Have you ever scrolled through your feed and felt that technological news dominated it? Or you read business-related news, but missed the HN flair? When reading HN I often find interesting economics articles, so I was wondering if it would be possible to add topic filtering.

The key idea:

  • Write a topic classifier
  • Process the hacker news front page with it
  • Present the grouped topics with a simple frontend

A special thanks to Ido Michael (@idomic) for reviewing/editing this article!

classified-hackernews-output

How do you write a full-stack topic modelling pipeline in 2022?

Side story: I had the idea in 2020, back then I used AWS Sagemaker. Which created a convenient and accurate model. But running a GPU model basically drained all my 10,000$ worth of AWS credits in a year without notice.

Have things become easier in 2022?

Absolutely, there are extremely small models that are distilled versions of language models. 2020 we had distillbert with a size of 250MB. Now there is tinyBert with a size of 70MB. These models can run on CPU for interference. To minimize the costs further it has become simple to deploy it serverless.

Tech Stack

Ploomber, Jupyter, Colab, AWS, Python, HuggingFace, React

How we built it?

Steps:

  1. Preprocess the dataset 2. Choose the model (tiny BERT) 3. Finetune the model (Huggingface Transformers) 4. Convert the training notebook to a pipeline (ploomber)

We found a Reuters dataset with over 15 topics on Kaggle (example: ‘Universities starts lectures remote’ Label: ‘Education’). To make things easier, We made the decision to bundle the labels and reduce the total categories to 5 labels. You play around with an example topic classification model here: https://huggingface.co/mrm8488/distilroberta-finetuned-age_news-classification

Now it’s time to balance the data and train the model in Google Colab on GPU. Fine-tuning was done with the help of the Huggingface transformers API. The API is straightforward and can use the datasets library of the Huggingface ecosystem. Finally, we can export the notebook.

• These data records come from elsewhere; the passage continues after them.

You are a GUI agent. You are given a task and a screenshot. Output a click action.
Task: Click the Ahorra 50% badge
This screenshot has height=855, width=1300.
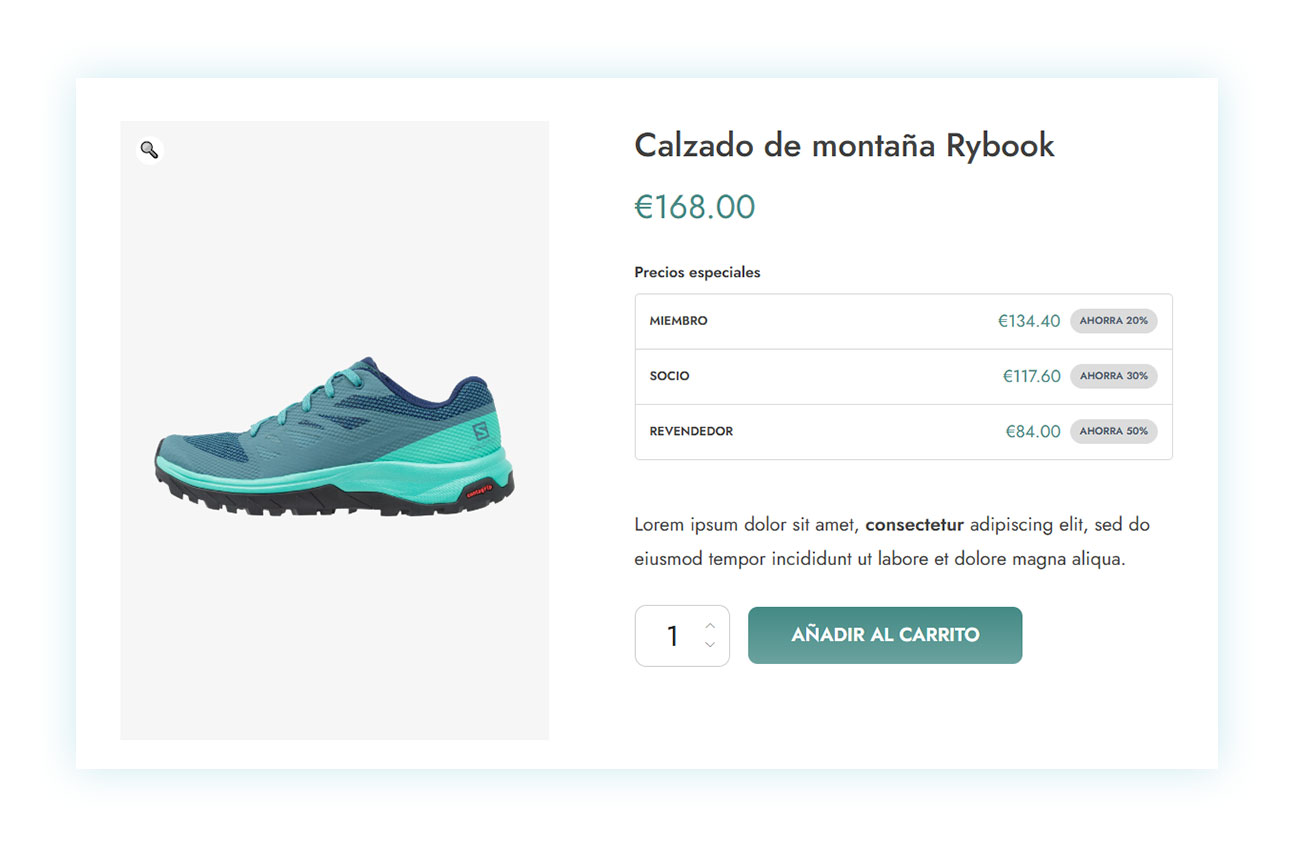point(1113,431)
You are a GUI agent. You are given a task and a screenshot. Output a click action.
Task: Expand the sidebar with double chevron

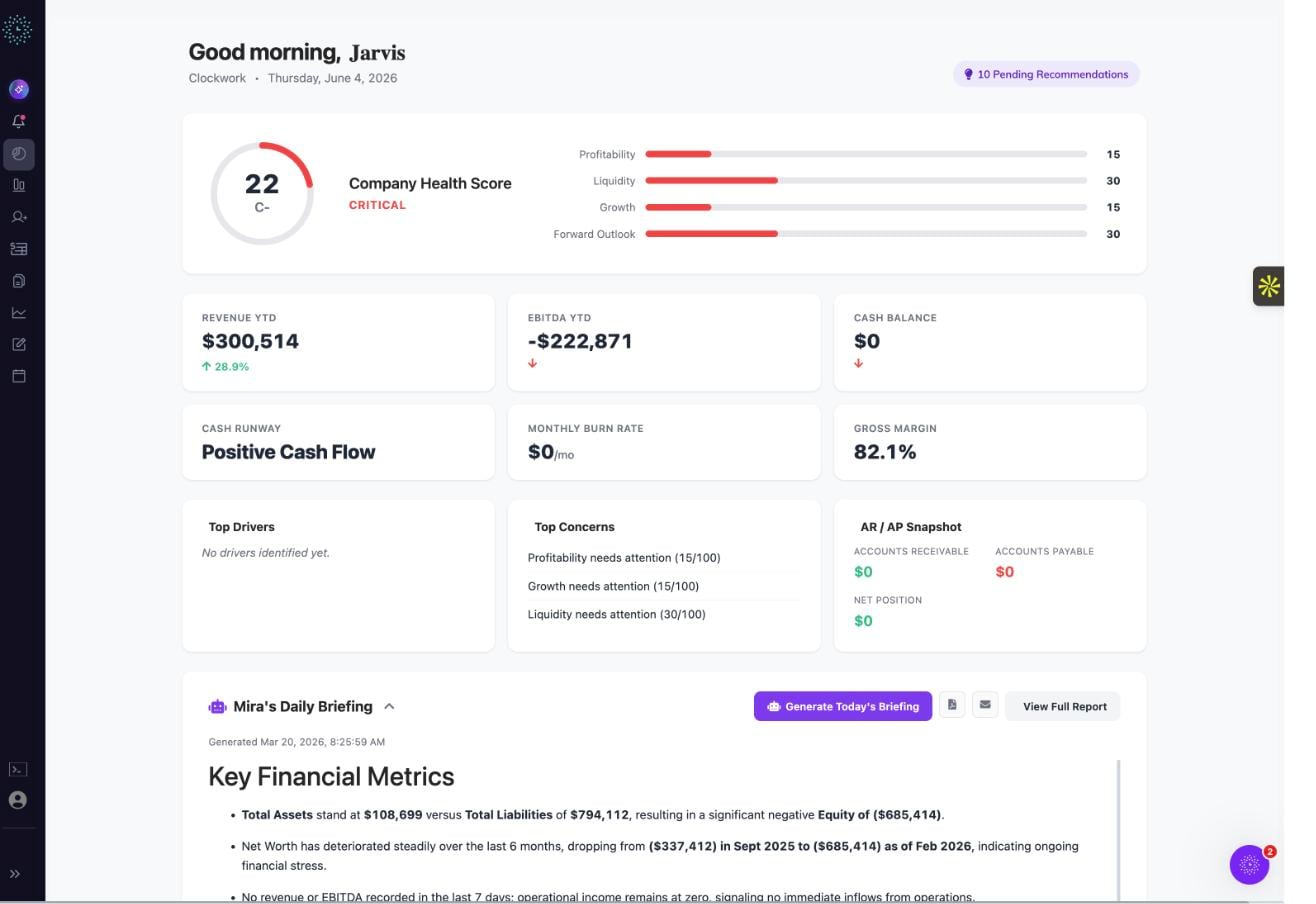click(x=15, y=874)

We transformed the notebook into a Ploomber pipeline (see the diagram below for reference). This allowed us to break the notebook into modular pieces, run faster and collaborate through Git. This allowed us to experiment faster since we could use Colab’s GPUs for to compute faster, plus, the Ploomber team gave me preview access to Ploomber Cloud, which allowed us to train many parallel experiments to fine-tune the model. ploomber-hn-main-pipeline

This is how the pipeline looks like and its outputs

Steps for deploying the model: 1. Build the image for the interference endpoint. We found this project to be super helpful 2. Deploy it with AWS Lambda 3. Batch-process historic articles and save them in DynamoDB

We started by getting the data from HN, cleaning and transforming it. For the topic overview page, we use DynamoDB as our backend database and query it with a lambda. Now we can process the front page and save the results in our database. Let’s go live.

Inference architecture:

For inference, we’ve used a react web application, that uses API Gateway to get the latest labels for the HN topics. We took the best-performing model we’ve got by running the pipeline. Through GitHub Actions, we’ve been pushing the latest image to the AWS ECR repository. Then we’ve configured Lambda to consume this image to serve the latest predictions. serverless-inference-architecture

Steps to connect the frontend

After finding a Heroku HN api, we found this great HN clone called reactHN by Paul Tibbetts. The next steps are: 1. Fork the frontend for our app on GitHub: reactHN 2. Add endpoint for classification (go to the app, class X and use your API endpoint) 3. Add a new API for grouped topics (deploy the CDK template) classified-json-response

We modified the react app and added our endpoint. The topic front page then queries our historic classified articles. We were again happy to use GitHub Pages and GitHub Actions for automatic deployments. And voila, we can read hacker news grouped by ML generated labels :)

Caveats:

  • Language models rapidly change, so tinyBert might be already outdated
  • The serverless Lambda currently can have 10 seconds of cold start
  • The classifier accuracy varies with the dataset
  • Hacker News is very tech biassed
  • Content of the webpage is not used as input, only the headlines, and the most upvoted comment.

Resources and Source Code:

Learnings: Language models have come a long way to enable low barrier entry to build a classifier pipeline. In the two years of this side-project, Huggingface started to dominate the space, which is nice to have a unified place for datasets, models, and probably even interference. The deployment is also a lot easier. A problem we found with using news data is the changing vocabulary and we think it would be nice to make it easier to add new tokens to language models.